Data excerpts
· · · · · · ·
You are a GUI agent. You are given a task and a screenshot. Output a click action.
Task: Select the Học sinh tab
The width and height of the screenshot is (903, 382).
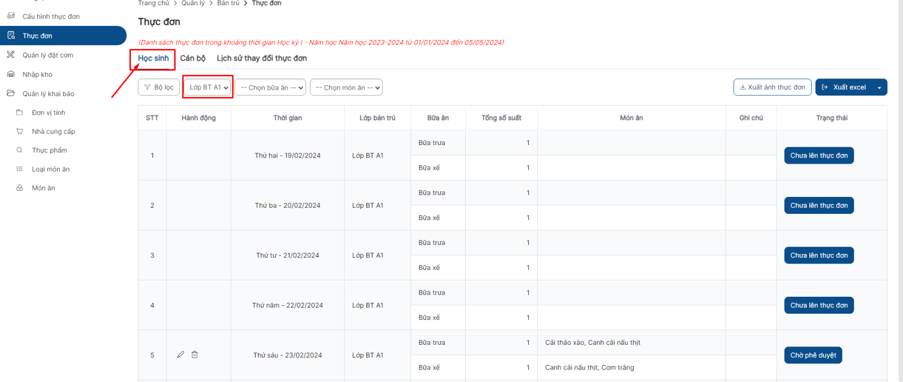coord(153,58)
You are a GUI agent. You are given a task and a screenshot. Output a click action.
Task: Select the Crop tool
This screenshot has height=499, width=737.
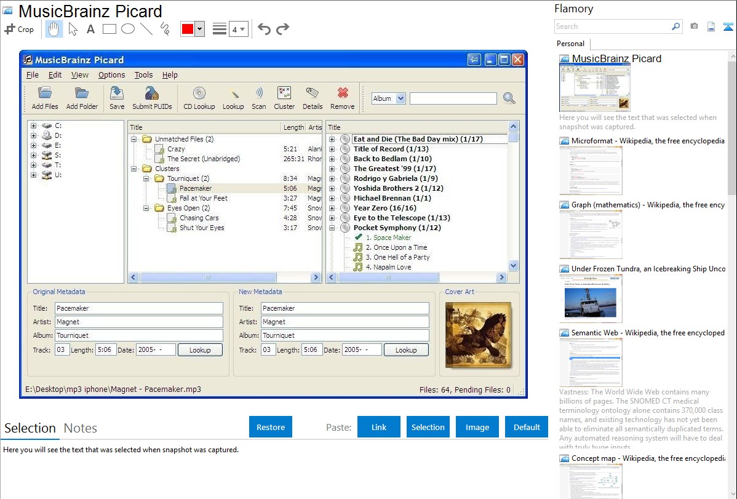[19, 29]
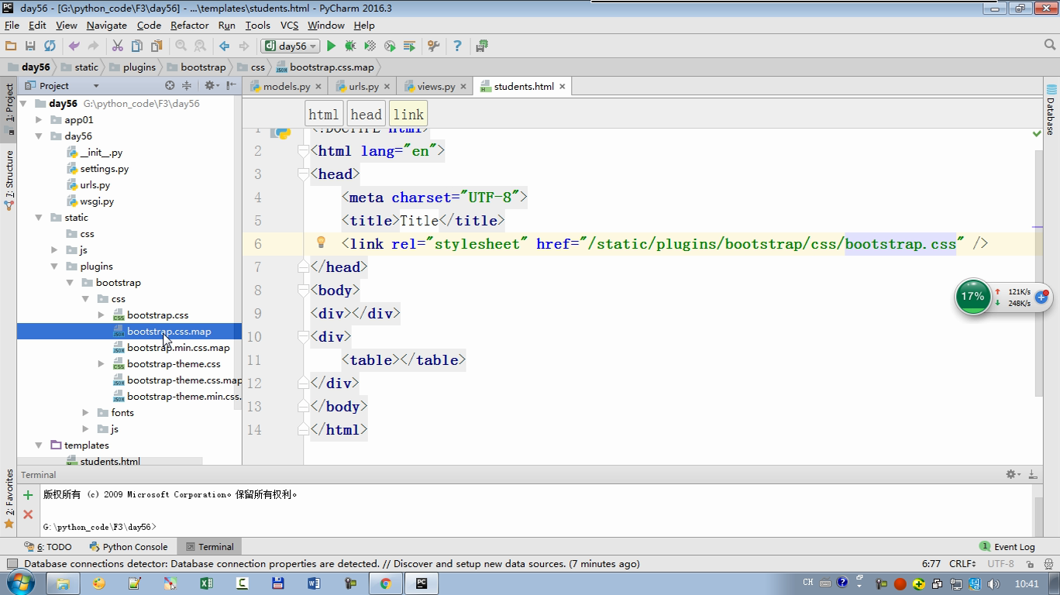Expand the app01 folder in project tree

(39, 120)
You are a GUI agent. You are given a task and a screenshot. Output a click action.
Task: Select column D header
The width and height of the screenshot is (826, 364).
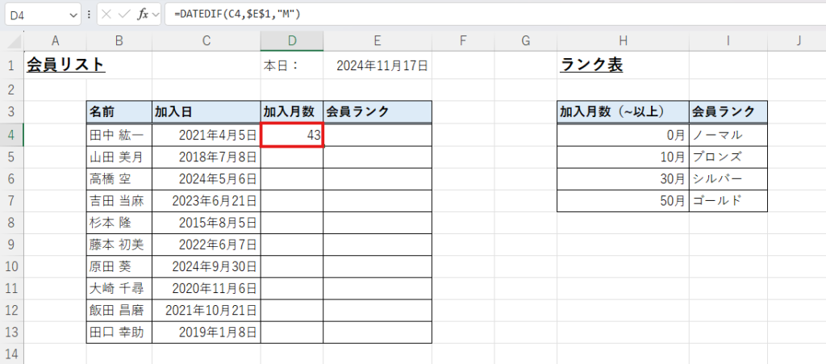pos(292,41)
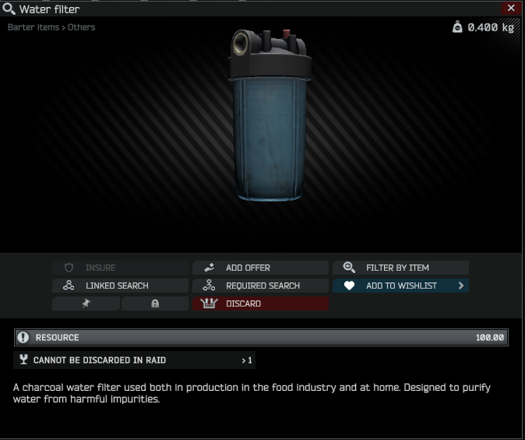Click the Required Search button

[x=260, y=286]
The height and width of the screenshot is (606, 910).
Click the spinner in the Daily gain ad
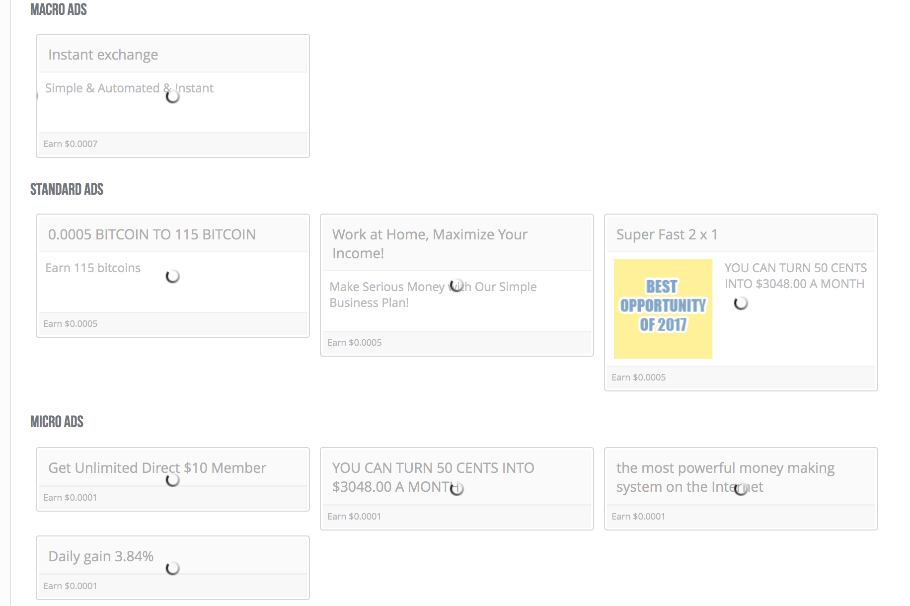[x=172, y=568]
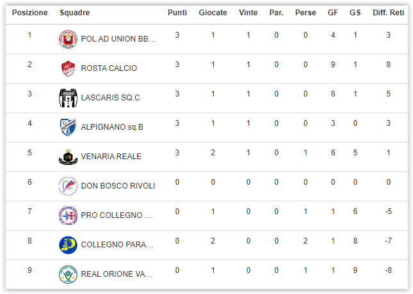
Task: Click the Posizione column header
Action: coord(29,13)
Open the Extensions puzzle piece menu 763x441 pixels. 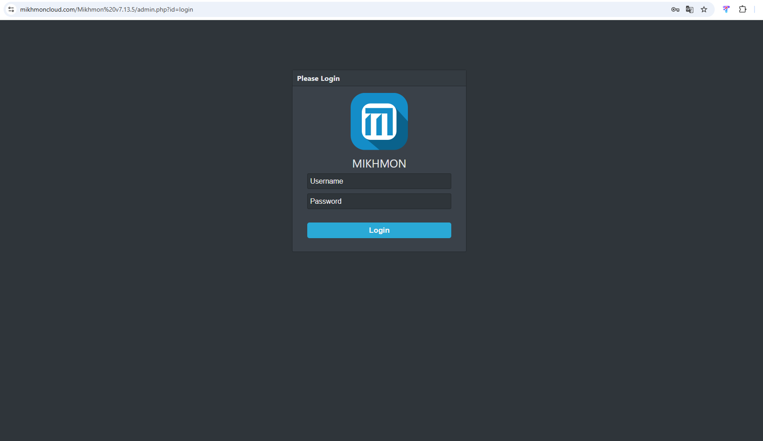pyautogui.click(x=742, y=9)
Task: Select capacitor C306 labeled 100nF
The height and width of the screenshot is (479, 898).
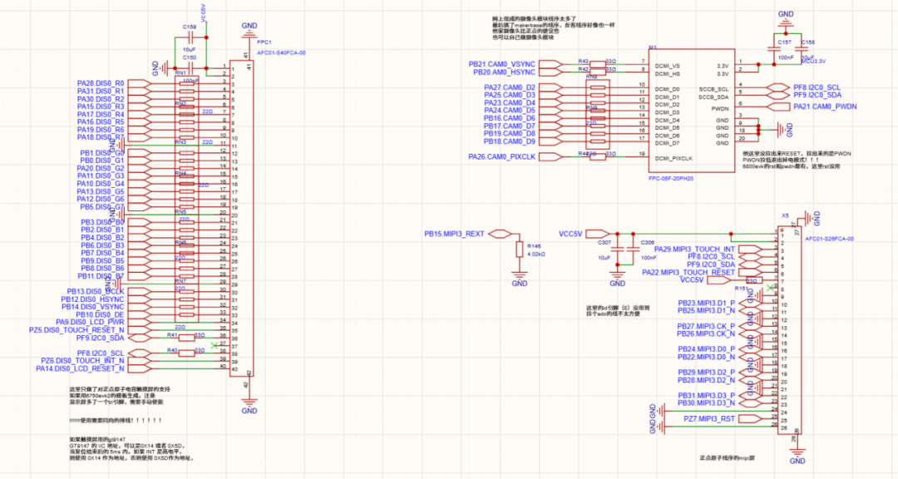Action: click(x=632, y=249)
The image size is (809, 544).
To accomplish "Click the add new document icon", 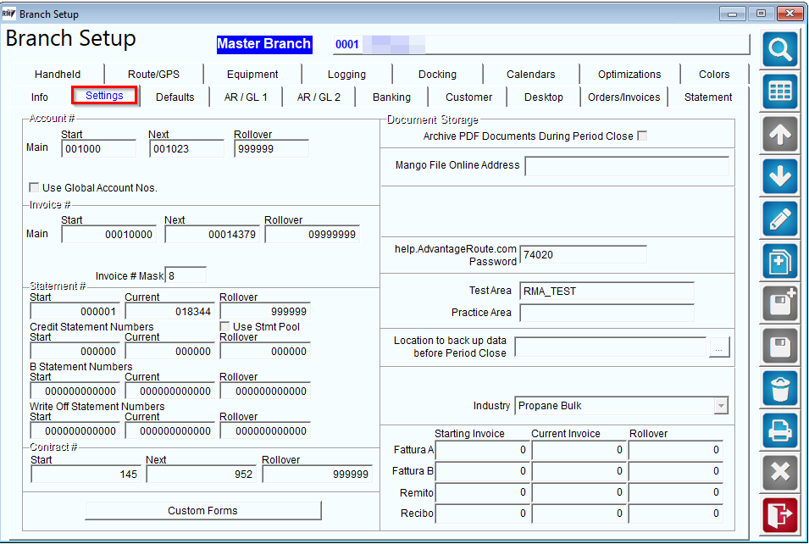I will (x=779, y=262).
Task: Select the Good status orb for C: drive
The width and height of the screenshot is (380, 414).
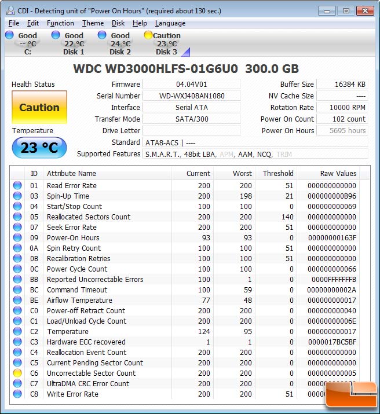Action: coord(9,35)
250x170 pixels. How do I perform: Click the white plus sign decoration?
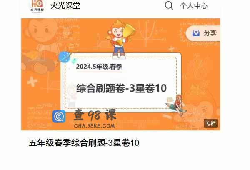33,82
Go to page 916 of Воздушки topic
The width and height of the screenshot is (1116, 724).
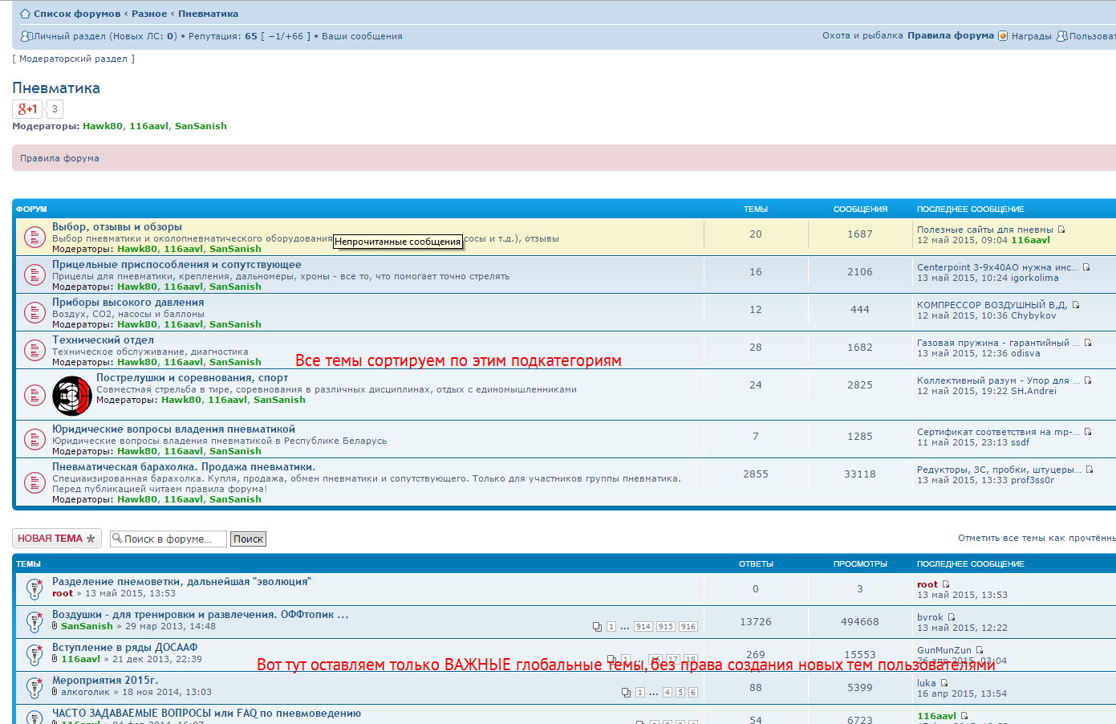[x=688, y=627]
· · · · · · ·
◆ **Exercise details**
Exclude the pictures, and output exactly the lines from the one with "Go to page 916 of Воздушки topic" through the last line of the records, both included.

◆ **Answer area**
Go to page 916 of Воздушки topic
The width and height of the screenshot is (1116, 724).
[x=688, y=627]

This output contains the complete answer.